@@ -1,5 +1,7 @@
-*- text -*-
+* Add support for Intel AVX10.1 instructions.
+
* Add support for Intel PBNDKB instructions.
* Add support for Intel SM4 instructions.
@@ -873,6 +873,13 @@ static enum
/* Value to encode in EVEX RC bits, for SAE-only instructions. */
static enum rc_type evexrcig = rne;
+/* Max vector length for AVX10 instructions. */
+static enum
+ {
+ vl512 = 0,
+ vl256
+ } avx10maxvl;
+
/* Pre-defined "_GLOBAL_OFFSET_TABLE_". */
static symbolS *GOT_symbol;
@@ -1156,6 +1163,19 @@ static const arch_entry cpu_arch[] =
SUBARCH (sm3, SM3, ANY_SM3, false),
SUBARCH (sm4, SM4, ANY_SM4, false),
SUBARCH (pbndkb, PBNDKB, PBNDKB, false),
+ SUBARCH (avx10.1, AVX512F, ANY_AVX512F, false),
+ SUBARCH (avx10.1, AVX512CD, ANY_AVX512CD, false),
+ SUBARCH (avx10.1, AVX512DQ, ANY_AVX512DQ, false),
+ SUBARCH (avx10.1, AVX512BW, ANY_AVX512BW, false),
+ SUBARCH (avx10.1, AVX512VL, ANY_AVX512VL, false),
+ SUBARCH (avx10.1, AVX512IFMA, ANY_AVX512IFMA, false),
+ SUBARCH (avx10.1, AVX512VBMI, ANY_AVX512VBMI, false),
+ SUBARCH (avx10.1, AVX512_VPOPCNTDQ, ANY_AVX512_VPOPCNTDQ, false),
+ SUBARCH (avx10.1, AVX512_VBMI2, ANY_AVX512_VBMI2, false),
+ SUBARCH (avx10.1, AVX512_VNNI, ANY_AVX512_VNNI, false),
+ SUBARCH (avx10.1, AVX512_BITALG, ANY_AVX512_BITALG, false),
+ SUBARCH (avx10.1, AVX512_BF16, ANY_AVX512_BF16, false),
+ SUBARCH (avx10.1, AVX512_FP16, ANY_AVX512_FP16, false),
};
#undef SUBARCH
@@ -1923,6 +1943,16 @@ cpu_flags_match (const insn_template *t)

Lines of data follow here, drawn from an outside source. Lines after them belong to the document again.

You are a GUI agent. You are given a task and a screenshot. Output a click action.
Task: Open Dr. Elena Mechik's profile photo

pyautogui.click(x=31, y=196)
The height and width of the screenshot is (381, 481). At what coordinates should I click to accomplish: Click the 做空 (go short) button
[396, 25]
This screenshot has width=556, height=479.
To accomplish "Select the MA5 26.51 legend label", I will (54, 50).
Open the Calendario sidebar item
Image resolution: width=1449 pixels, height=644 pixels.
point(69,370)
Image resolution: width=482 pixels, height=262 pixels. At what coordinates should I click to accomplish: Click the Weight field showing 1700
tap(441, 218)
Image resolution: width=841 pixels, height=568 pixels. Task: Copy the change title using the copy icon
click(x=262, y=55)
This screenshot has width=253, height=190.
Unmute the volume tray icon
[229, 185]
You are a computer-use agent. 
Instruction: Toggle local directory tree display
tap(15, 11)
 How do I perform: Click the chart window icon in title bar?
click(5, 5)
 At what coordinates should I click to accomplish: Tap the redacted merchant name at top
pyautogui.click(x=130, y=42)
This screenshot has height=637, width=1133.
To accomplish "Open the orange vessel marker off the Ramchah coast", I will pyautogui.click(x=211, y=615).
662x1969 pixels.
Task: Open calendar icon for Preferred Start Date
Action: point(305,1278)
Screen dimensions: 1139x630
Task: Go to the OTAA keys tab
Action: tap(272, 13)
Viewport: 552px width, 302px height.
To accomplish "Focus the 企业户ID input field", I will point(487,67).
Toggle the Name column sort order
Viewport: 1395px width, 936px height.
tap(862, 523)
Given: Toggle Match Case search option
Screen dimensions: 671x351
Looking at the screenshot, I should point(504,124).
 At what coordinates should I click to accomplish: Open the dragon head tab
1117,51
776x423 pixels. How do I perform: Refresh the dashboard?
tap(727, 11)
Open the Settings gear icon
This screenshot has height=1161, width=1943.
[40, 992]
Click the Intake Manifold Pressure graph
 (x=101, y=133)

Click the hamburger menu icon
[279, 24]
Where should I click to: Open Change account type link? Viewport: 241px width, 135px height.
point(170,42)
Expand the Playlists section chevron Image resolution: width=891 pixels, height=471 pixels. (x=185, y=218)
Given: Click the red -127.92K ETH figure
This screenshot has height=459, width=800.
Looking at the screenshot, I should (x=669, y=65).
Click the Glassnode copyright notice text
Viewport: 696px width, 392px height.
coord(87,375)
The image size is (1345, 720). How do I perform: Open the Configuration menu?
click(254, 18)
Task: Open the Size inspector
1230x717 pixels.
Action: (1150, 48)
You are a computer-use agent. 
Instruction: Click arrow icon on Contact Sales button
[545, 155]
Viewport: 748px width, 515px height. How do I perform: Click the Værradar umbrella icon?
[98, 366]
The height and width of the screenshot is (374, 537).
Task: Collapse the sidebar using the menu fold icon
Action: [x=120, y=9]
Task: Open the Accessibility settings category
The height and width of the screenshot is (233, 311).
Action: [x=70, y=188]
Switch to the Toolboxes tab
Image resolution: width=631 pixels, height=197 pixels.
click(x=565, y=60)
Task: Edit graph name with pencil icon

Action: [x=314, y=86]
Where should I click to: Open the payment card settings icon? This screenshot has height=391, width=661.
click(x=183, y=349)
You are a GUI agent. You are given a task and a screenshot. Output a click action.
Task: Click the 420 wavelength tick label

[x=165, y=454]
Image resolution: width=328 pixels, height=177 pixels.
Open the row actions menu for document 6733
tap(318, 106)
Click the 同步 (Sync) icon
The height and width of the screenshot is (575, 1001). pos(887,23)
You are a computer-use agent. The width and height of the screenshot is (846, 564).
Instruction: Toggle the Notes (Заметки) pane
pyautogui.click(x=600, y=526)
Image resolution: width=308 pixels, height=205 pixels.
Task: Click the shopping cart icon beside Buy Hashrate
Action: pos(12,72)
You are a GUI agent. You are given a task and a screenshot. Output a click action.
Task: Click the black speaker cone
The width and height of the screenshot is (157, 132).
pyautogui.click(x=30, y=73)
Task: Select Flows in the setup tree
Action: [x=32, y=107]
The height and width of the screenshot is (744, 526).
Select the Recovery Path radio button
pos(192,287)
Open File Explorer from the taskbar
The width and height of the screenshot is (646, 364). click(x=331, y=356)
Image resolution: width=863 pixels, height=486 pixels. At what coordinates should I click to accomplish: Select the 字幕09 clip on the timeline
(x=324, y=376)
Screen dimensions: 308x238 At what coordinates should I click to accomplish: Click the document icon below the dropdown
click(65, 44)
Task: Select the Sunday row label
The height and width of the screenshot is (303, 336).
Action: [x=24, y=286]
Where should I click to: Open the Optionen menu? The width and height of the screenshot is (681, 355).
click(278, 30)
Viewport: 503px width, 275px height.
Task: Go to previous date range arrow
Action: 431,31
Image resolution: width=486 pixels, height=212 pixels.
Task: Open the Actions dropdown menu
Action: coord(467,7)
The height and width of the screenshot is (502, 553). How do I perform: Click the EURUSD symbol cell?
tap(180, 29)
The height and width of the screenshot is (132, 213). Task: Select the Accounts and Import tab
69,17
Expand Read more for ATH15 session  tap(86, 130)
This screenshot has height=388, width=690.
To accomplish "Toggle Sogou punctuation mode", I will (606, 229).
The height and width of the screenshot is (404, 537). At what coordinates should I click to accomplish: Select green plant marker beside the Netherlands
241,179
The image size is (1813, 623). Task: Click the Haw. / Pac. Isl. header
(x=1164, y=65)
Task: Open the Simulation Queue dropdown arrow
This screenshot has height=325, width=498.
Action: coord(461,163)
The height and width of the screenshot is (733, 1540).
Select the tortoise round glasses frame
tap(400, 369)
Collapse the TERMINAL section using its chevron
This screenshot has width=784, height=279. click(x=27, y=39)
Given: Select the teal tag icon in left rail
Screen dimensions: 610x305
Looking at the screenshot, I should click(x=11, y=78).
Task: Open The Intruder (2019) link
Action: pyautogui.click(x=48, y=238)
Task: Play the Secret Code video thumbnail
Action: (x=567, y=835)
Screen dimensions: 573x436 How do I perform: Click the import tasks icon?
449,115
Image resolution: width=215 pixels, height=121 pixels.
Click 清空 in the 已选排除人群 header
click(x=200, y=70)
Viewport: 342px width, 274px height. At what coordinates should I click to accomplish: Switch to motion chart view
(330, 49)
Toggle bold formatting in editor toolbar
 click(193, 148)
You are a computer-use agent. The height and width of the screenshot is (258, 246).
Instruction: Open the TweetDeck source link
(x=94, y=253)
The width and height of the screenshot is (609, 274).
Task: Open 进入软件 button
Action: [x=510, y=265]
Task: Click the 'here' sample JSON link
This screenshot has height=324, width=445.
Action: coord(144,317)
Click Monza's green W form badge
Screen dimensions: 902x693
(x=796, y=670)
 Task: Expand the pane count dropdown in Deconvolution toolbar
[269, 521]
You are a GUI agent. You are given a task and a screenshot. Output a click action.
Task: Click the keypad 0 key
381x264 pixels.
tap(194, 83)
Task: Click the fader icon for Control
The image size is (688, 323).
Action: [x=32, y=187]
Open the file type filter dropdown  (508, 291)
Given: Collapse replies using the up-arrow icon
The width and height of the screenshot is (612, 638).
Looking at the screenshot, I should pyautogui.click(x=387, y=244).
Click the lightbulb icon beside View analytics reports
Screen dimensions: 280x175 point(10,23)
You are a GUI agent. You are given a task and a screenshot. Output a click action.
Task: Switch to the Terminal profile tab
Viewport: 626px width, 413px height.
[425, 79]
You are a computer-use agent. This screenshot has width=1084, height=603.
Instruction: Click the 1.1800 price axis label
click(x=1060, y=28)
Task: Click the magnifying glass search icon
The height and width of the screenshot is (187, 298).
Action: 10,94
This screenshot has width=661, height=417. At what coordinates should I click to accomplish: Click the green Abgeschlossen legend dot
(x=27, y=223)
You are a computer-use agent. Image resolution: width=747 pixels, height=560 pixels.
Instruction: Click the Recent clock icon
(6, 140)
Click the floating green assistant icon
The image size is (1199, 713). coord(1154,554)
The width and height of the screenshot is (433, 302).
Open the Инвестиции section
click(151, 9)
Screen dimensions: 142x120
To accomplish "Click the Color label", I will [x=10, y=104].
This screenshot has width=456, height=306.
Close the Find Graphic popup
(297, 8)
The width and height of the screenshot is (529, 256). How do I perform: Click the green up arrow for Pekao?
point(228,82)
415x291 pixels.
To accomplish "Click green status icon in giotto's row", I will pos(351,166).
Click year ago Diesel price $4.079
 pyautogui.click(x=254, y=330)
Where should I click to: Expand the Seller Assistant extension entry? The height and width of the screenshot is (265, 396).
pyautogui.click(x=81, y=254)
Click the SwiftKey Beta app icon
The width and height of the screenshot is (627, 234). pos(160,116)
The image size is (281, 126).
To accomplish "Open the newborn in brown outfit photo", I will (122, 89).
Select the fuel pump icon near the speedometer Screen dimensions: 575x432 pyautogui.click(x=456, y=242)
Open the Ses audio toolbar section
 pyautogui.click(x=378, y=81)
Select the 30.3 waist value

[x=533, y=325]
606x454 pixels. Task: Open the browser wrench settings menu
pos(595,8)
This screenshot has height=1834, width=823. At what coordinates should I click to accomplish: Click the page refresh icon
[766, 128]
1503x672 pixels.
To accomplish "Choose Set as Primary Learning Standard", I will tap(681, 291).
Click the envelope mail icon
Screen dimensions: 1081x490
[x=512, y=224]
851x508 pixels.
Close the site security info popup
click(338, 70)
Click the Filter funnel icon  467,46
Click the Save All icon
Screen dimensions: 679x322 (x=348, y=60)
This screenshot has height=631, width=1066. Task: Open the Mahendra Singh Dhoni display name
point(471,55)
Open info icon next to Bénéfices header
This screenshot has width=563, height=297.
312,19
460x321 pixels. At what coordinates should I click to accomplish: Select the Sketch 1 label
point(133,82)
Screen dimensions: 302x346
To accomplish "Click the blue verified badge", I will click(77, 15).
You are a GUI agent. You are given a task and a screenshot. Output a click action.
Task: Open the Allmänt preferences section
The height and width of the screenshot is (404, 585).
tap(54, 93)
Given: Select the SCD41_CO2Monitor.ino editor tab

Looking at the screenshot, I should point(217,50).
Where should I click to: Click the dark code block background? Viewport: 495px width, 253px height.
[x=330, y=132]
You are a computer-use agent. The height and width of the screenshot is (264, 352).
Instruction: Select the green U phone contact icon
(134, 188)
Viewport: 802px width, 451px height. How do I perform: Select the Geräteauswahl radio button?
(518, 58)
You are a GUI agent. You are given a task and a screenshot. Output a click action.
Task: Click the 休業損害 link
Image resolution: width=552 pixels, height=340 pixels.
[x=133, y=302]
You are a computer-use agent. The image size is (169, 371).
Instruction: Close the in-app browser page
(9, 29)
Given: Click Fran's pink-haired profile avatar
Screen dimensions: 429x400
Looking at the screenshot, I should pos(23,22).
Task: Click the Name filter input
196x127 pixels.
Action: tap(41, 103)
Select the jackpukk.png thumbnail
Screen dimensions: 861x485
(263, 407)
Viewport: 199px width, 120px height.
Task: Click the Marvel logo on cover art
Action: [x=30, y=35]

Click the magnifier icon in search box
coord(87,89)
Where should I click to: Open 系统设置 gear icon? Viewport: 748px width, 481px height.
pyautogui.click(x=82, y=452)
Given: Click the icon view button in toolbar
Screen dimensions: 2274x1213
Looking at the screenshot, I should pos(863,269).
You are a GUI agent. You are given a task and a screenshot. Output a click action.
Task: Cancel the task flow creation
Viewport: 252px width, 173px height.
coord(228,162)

&& (!x.bitfield.cpuvpclmulqdq || cpu.bitfield.cpuvpclmulqdq))
match |= CPU_FLAGS_ARCH_MATCH;
}
+ else if (x.bitfield.cpuavx512bw)
+ {
+ /* We need to eliminate 64 bit mask instructions when AVX10 max
+ vector length is not 512. */
+ if (avx10maxvl == vl512 || t->opcode_modifier.evex
+ || t->opcode_modifier.vexw != 2
+ || (t->opcode_modifier.opcodeprefix == 1
+ && t->opcode_space != 3))
+ match |= CPU_FLAGS_ARCH_MATCH;
+ }
else
match |= CPU_FLAGS_ARCH_MATCH;
}
@@ -2801,7 +2831,7 @@ set_cpu_arch (int dummy ATTRIBUTE_UNUSED)
char *s;
int e = get_symbol_name (&s);
const char *string = s;
- unsigned int j = 0;
+ unsigned int j = 0, avx10_used = 0;
i386_cpu_flags flags;
if (strcmp (string, "default") == 0)
@@ -2941,7 +2971,12 @@ set_cpu_arch (int dummy ATTRIBUTE_UNUSED)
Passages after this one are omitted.